CORDIS - EU research results
CORDIS

3D-IMAGE PROCESSING SYSTEM FOR HELPING PHYSICIANS IN THE DIAGNOSIS AND MONITORING OF SCOLIOSIS

Final Report Summary - SCOLIO-SEE (3D-IMAGE PROCESSING SYSTEM FOR HELPING PHYSICIANS IN THE DIAGNOSIS AND MONITORING OF SCOLIOSIS)

Executive Summary:
Any change that has a positive impact on citizens’ health is relevant for all the European government agencies and companies involved in the medical and health sector.

Although it is known and recognized that the repeated usage of x-rays in the medical imaging context, has negative long-term effects on the patients’ health, it remains nevertheless a common practice to identify and diagnose the internal causes of a trauma. The X-Rays permit to assess at a time the causes of the pain and to respond of the need for surgery that in itself is also a risk.
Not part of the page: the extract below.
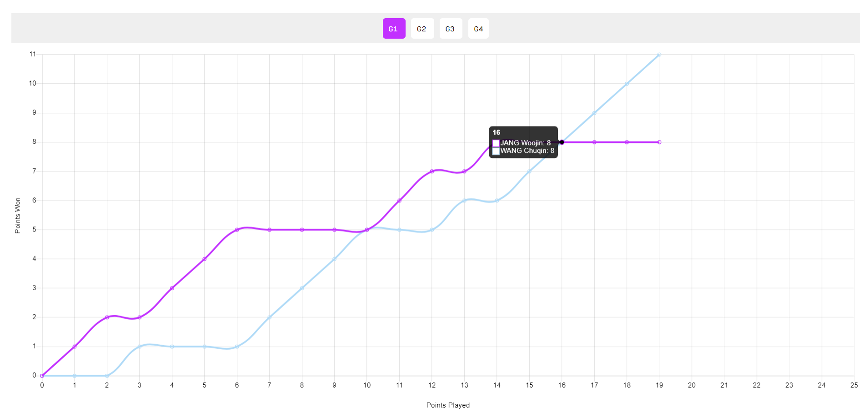Click purple data point at 12 points played
The width and height of the screenshot is (868, 418).
click(x=432, y=171)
The x-ray technology is part of the many human paradoxes, in the same way as our usage of fossil energies, a problem to a solution, the fossil fuel emission control, the Kyoto protocol. In the medical context, the sanitary protocols as to radiation exposure are controlled by safety procedures based on the dose rate (Sv), the time the body is exposed to that dose. To put the problem into perspective, a spinal X-ray correspond to the radiation per hour detected at Fukushima site (+1 day after the disaster), around 1.4 millisieverts (mSv), when the average dose of natural background radiation per person per years (varies widely) is around the 2.2 millisieverts (mSv) .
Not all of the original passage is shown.